■ **Selected extract**
++++++++

RIGHTS EVIDENCED BY COMMON SHARE CERTIFICATES

        The Rights will not be exercisable until the Distribution Date.
Certificates for the Rights ("Rights Certificates") have not been, and until
after the Distribution Date will not be, sent to stockholders. Until after the
Distribution Date, Rights will remain attached to and trade only together with
the Common Shares. Accordingly, Common Share certificates outstanding on the
Record Date evidence the Rights related thereto, and Common Share certificates
issued after the Record Date contain a notation incorporating the Amended Rights
Agreement by reference. Until the Distribution Date (or earlier redemption or
expiration of the Rights), the surrender or transfer of any certificates for
Common Shares outstanding as of or after the Record Date, even without notation
or a copy of the Summary of Terms being attached thereto, also constitutes the
transfer of the Rights associated with the Common Shares represented by such
certificates.

++++++++

■ **Given material**
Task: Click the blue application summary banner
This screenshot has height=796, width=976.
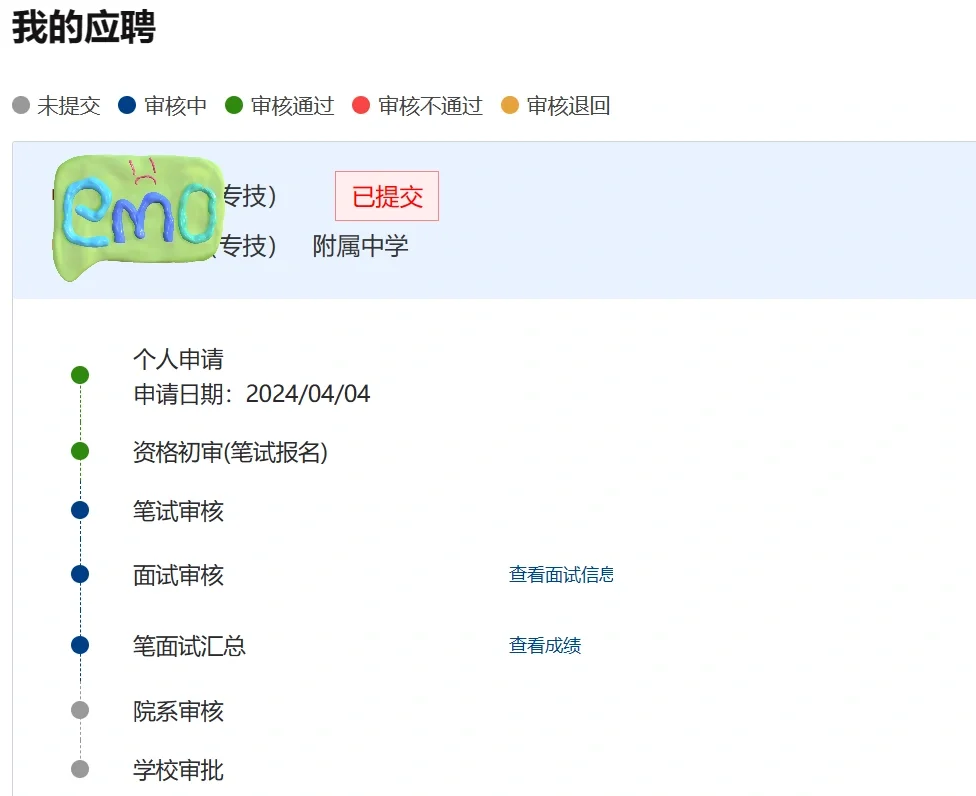Action: pos(700,218)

++++++++

■ **Task requirements**
A: According to the passage on rights evidenced by common share certificates, when will the Rights become exercisable?
B: Reproduce the passage on rights evidenced by common share certificates from "Certificates for the" to "certificates.".
The data has no connection to the passage on rights evidenced by common share certificates.

■ **The answers**
A: The Rights will not be exercisable until the Distribution Date.

B:
Certificates for the Rights ("Rights Certificates") have not been, and until
after the Distribution Date will not be, sent to stockholders. Until after the
Distribution Date, Rights will remain attached to and trade only together with
the Common Shares. Accordingly, Common Share certificates outstanding on the
Record Date evidence the Rights related thereto, and Common Share certificates
issued after the Record Date contain a notation incorporating the Amended Rights
Agreement by reference. Until the Distribution Date (or earlier redemption or
expiration of the Rights), the surrender or transfer of any certificates for
Common Shares outstanding as of or after the Record Date, even without notation
or a copy of the Summary of Terms being attached thereto, also constitutes the
transfer of the Rights associated with the Common Shares represented by such
certificates.